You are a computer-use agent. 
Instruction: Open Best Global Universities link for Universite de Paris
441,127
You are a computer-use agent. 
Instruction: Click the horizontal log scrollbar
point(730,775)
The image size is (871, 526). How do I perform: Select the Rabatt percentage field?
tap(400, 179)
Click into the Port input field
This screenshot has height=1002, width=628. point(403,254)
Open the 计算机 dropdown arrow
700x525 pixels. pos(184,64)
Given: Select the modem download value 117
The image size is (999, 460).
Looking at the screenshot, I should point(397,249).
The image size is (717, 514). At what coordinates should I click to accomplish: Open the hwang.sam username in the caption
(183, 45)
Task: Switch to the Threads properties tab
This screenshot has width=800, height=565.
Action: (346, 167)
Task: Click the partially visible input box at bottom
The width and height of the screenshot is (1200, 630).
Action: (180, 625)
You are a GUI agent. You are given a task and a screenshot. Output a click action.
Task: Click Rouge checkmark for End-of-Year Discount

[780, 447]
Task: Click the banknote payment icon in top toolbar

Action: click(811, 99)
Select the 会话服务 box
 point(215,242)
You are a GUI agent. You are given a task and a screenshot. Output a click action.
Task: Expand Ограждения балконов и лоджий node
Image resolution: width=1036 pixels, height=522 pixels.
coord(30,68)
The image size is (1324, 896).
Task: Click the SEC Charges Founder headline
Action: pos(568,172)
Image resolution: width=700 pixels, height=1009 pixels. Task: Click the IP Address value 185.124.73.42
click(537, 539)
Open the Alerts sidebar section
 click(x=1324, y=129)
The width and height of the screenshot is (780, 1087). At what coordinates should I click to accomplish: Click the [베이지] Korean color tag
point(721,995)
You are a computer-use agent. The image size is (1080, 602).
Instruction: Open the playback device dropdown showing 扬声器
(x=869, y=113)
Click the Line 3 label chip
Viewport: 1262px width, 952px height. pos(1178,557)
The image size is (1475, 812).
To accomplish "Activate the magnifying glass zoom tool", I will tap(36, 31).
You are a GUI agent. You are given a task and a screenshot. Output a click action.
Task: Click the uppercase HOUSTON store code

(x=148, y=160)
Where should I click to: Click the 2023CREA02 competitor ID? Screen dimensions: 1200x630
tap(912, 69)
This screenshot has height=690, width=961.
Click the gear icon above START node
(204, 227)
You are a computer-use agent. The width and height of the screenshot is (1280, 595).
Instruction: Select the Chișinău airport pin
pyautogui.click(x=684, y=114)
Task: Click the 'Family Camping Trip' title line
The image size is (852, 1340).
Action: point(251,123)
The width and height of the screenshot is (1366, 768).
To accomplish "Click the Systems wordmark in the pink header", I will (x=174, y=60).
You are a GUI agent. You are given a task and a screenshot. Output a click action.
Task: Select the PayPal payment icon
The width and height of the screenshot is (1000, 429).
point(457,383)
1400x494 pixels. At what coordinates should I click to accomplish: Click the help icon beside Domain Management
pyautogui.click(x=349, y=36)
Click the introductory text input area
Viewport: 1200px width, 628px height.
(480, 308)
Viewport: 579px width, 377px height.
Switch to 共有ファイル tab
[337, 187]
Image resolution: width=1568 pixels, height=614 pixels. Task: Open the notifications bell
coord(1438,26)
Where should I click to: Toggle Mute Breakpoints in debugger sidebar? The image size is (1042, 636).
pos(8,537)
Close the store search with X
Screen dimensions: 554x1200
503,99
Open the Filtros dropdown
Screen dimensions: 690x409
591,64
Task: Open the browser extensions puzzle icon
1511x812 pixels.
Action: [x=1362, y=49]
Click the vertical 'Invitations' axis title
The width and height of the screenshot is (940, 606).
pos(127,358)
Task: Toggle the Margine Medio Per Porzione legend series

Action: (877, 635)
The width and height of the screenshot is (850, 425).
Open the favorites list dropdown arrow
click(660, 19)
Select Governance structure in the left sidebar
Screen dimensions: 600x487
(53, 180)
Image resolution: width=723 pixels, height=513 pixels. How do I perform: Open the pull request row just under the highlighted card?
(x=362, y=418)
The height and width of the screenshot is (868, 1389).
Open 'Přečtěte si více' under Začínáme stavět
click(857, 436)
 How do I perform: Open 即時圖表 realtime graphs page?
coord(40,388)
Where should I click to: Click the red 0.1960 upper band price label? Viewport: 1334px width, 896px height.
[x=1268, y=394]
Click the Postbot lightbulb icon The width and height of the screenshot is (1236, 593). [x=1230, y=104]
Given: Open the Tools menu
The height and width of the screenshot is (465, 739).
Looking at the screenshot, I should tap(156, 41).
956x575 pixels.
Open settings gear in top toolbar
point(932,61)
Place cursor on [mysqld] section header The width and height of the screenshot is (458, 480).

------------------------------------

§ Required action:
Everything from the line containing "Given: Open the Tools menu" to the last line of the data above must be set down exactly, both ends included, with no other lines.

§ Output:
Given: Open the Tools menu
The height and width of the screenshot is (465, 739).
Looking at the screenshot, I should tap(156, 41).
956x575 pixels.
Open settings gear in top toolbar
point(932,61)
Place cursor on [mysqld] section header The width and height of the screenshot is (458, 480).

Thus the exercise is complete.